An excerpt from the Wikipedia
Origins
Main article:
Origins of Opera

Claudio Monteverdi
The word opera means "works" in
Italian (from the plural of Latin opus meaning "work" or "labour") suggesting that it combines the arts of solo and choral singing, declamation, acting and dancing in a staged spectacle. Dafne by Jacopo Peri was the earliest composition considered opera, as understood today. It was written around 1597, largely under the inspiration of an elite circle of literate Florentine humanists who gathered as the "Camerata". Significantly, Dafne was an attempt to revive the classical Greek drama, part of the wider revival of antiquity characteristic of the Renaissance. The members of the Camerata considered that the "chorus" parts of Greek dramas were originally sung, and possibly even the entire text of all roles; opera was thus conceived as a way of "restoring" this situation. Dafne is unfortunately lost. A later work by Peri, Euridice, dating from 1600, is the first opera score to have survived to the present day. The honour of being the first opera still to be regularly performed, however, goes to Claudio Monteverdi's Orfeo, composed for the court of Mantua in 1607.[2]


pic courtsey-Novaya Opera

Demon- Opera in two parts
(based on a poem by Mikahil Lermontov)
Last Saturday I went to an Oprea- first time in my life and I found it thoroughly entertaining. The Opera was Demon by Rubenstein being shown at Novaya Opera in the Hermitage Garden in Moscow, a newly built Opera House in 1999.

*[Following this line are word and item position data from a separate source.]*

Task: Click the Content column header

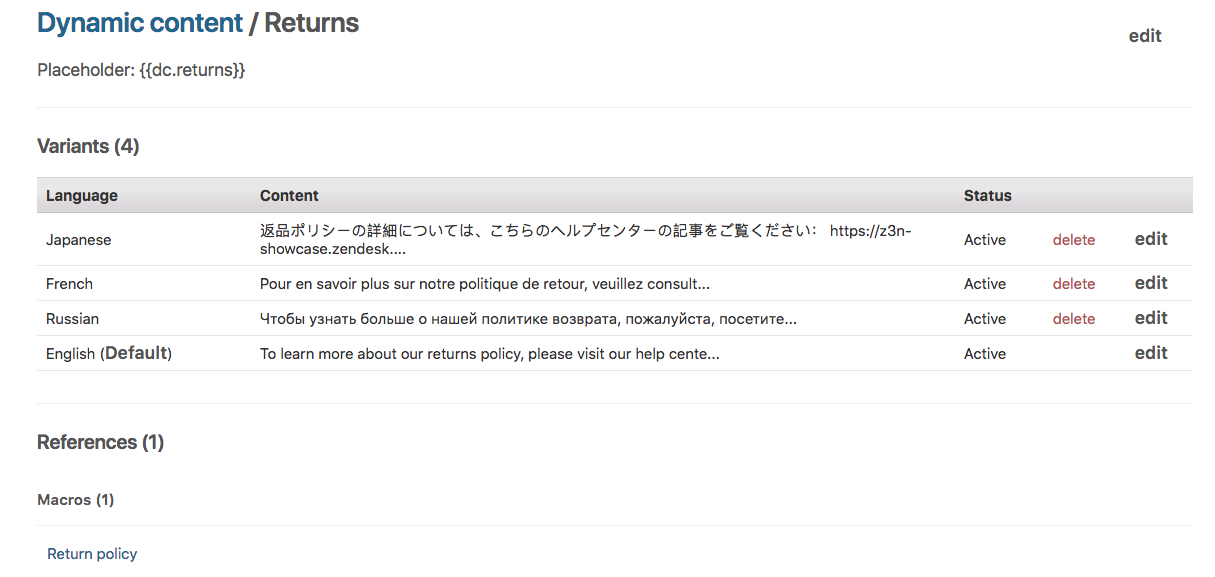Action: [289, 196]
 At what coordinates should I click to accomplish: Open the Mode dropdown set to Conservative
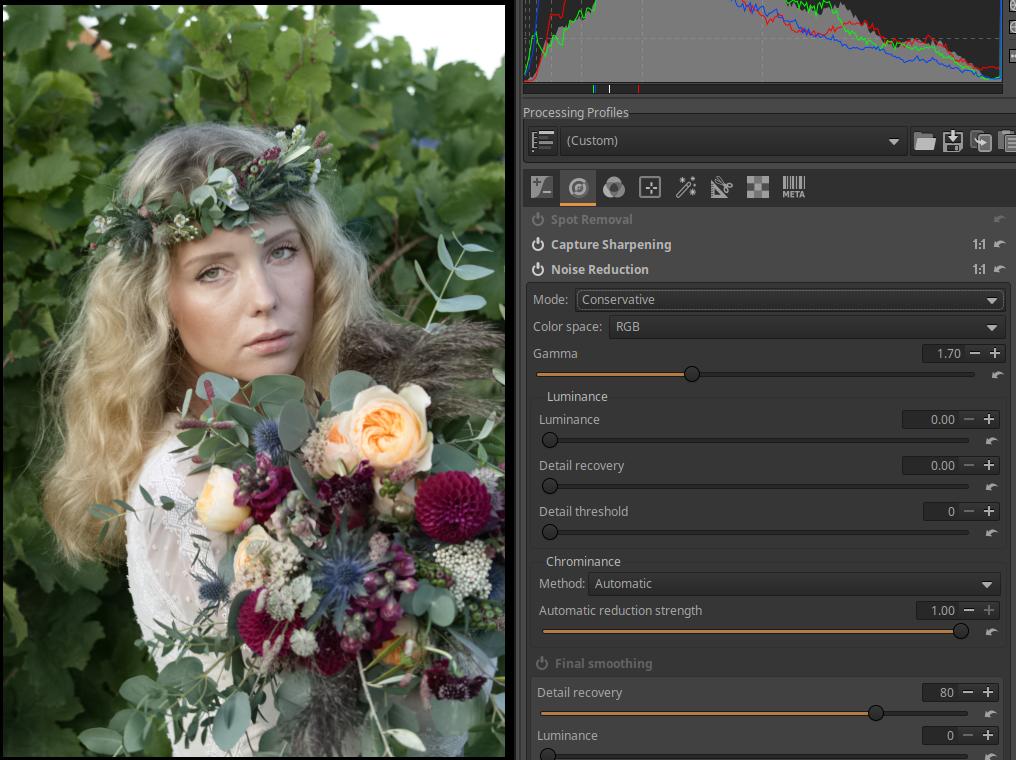pos(789,300)
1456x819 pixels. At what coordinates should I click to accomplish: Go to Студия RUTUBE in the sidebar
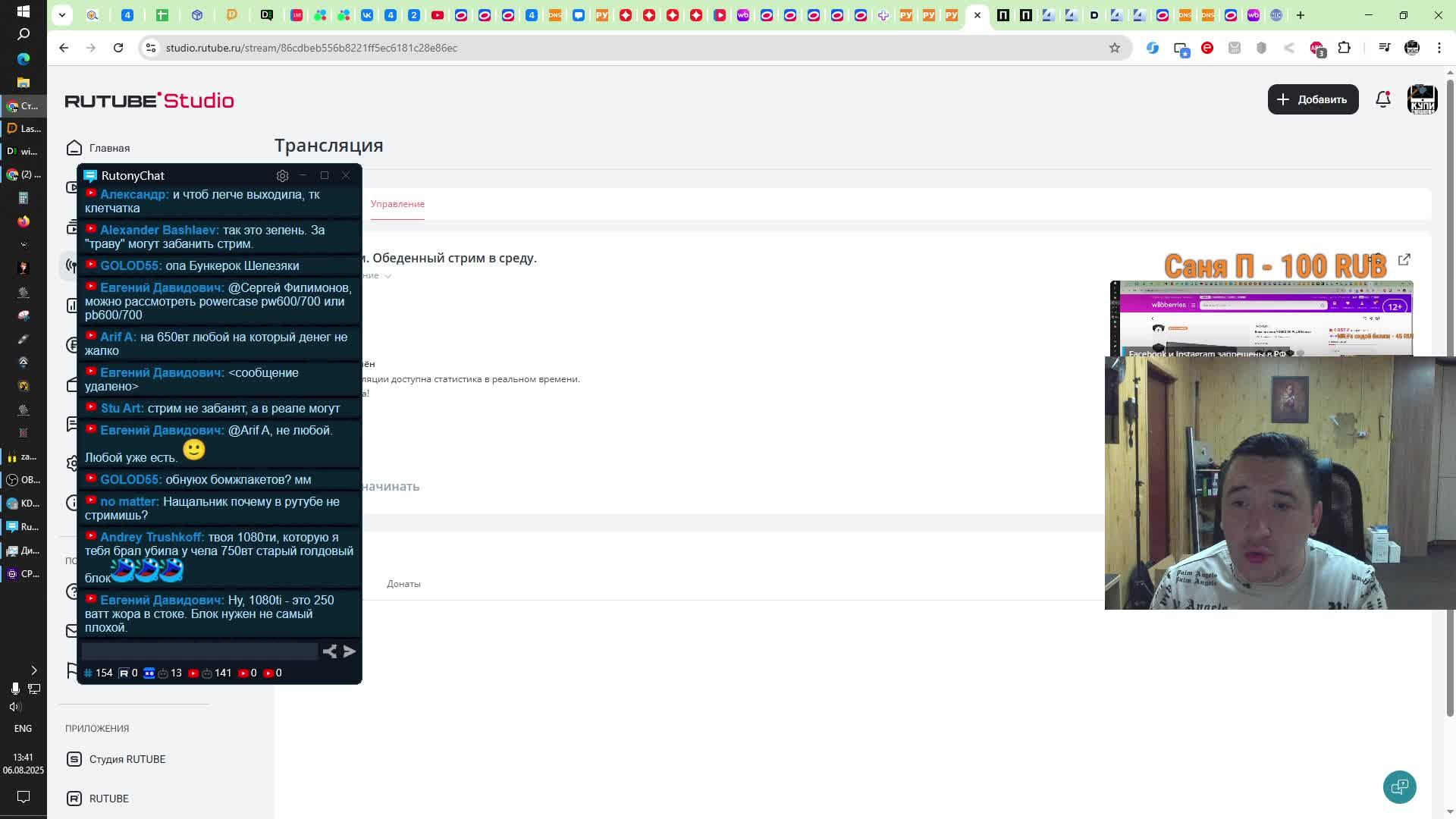point(127,759)
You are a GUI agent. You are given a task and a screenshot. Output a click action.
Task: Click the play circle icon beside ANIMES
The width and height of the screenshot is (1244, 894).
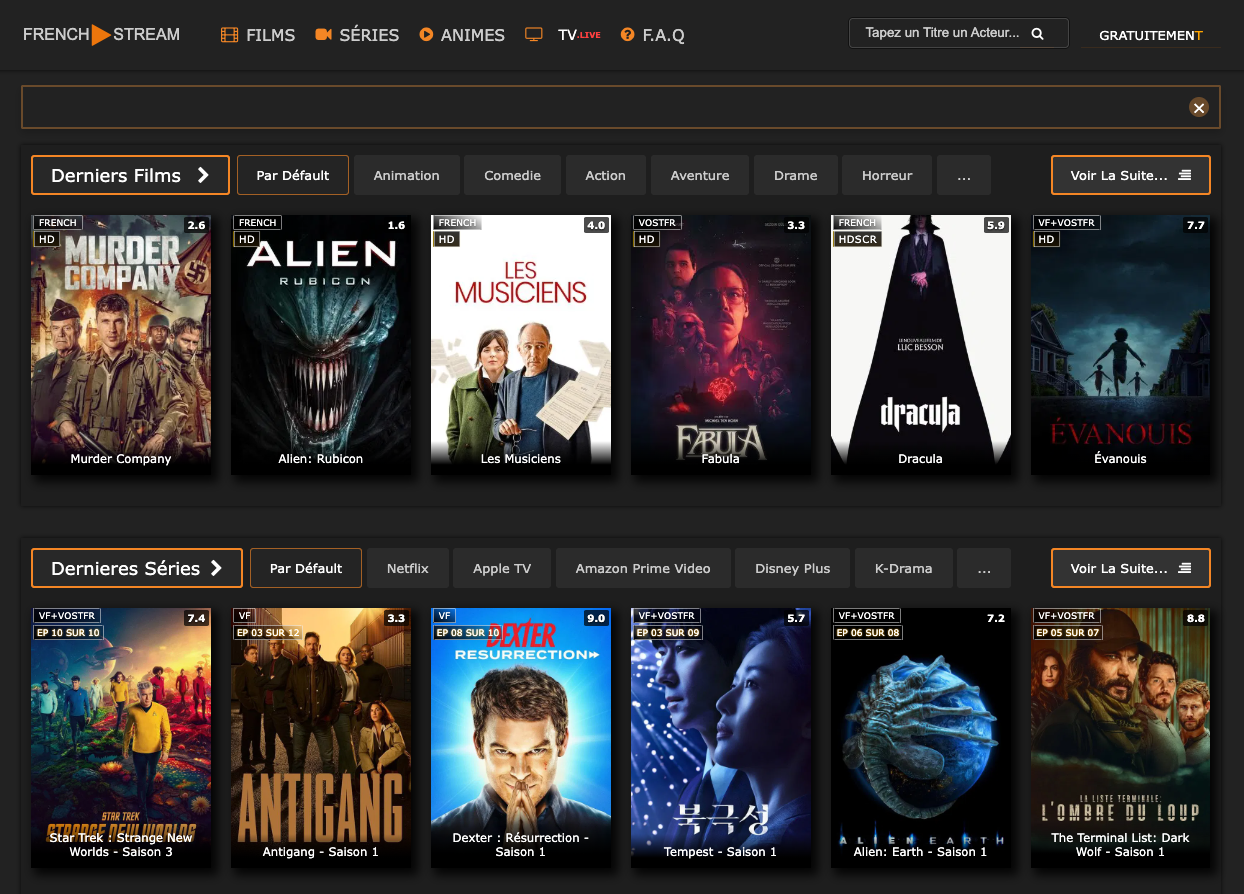click(426, 35)

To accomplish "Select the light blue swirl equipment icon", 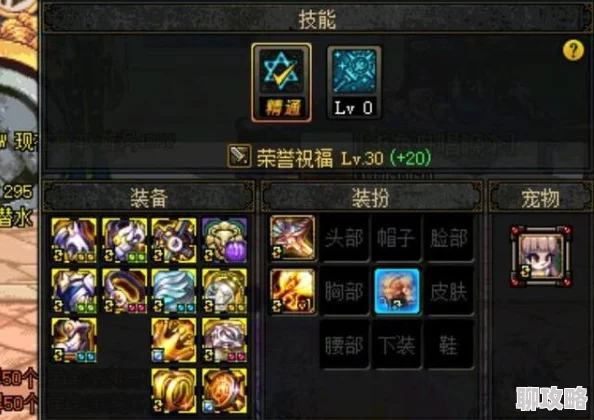I will click(x=174, y=291).
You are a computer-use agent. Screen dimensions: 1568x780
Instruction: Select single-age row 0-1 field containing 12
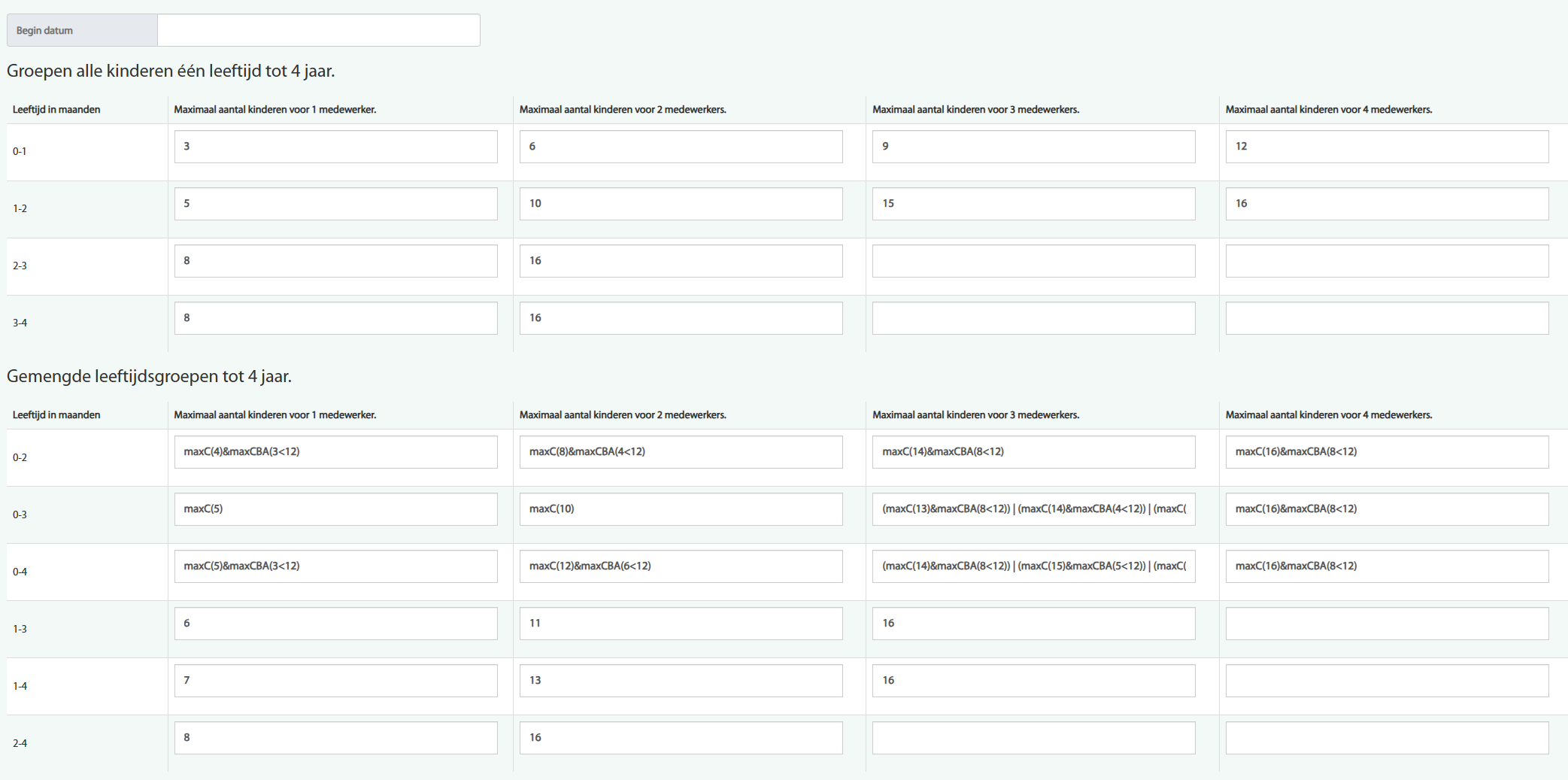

The synopsis of the opera ‘Demon’

A demon bored by his loneliness looks out for a girl’s love and he finds the beautiful princess Tamara dancing with her attendants on the eve of her marriage. The prince is on the way to marry her but he along with his men is held by by a storm created by the demon in a deep gorge and then is captured and killed by the bandits. Princess Tamara is aghast hearing this news and asks her father King Gudal for his permission to enter a convent. The Demon declares his love for the princess and pursues her in the convent but is thwarted by the angel but the Demon manages to kiss the Princess and dies. Her soul is carried to the heaven by the angel eaving the Demon lonely and disappointed.
The sounds and lights and the choir all combined together make a great spectacle and the orchestra with its magical music creates a new magical reality.
I had a great evening.

Beriozka-


pic courtsey gkd.ru

The Russian Ballet is world famous for the graceful movements of the Ballerinas. Beriozka deserves the equal name and fame. It may be called as ‘Gliding Dance’. In Beriozka dance girls dressed in long gowns that emphasize their stately figures, do not mark their steps but glide to the melody of the song. The name Beriozka comes from the Birch tree that is found in abundance in Russia. A dance company named ‘Beriozka’ was founded in May 1948 and since then this dance has been performed in more than 65 countries and millions of people have enjoyed this dance.
Last Sunday at the Kremlin Palace Theatre I watched Beriozka along with a number of other Russian folk dances viz. sudarushka- working people’s dance, Trudu, Lebiaduska, Kadril, Beriozka with waltz, Petrushka, magnificent Sepochka, Rasdolnaya, Platkon, Polsidelki, and Kalinka.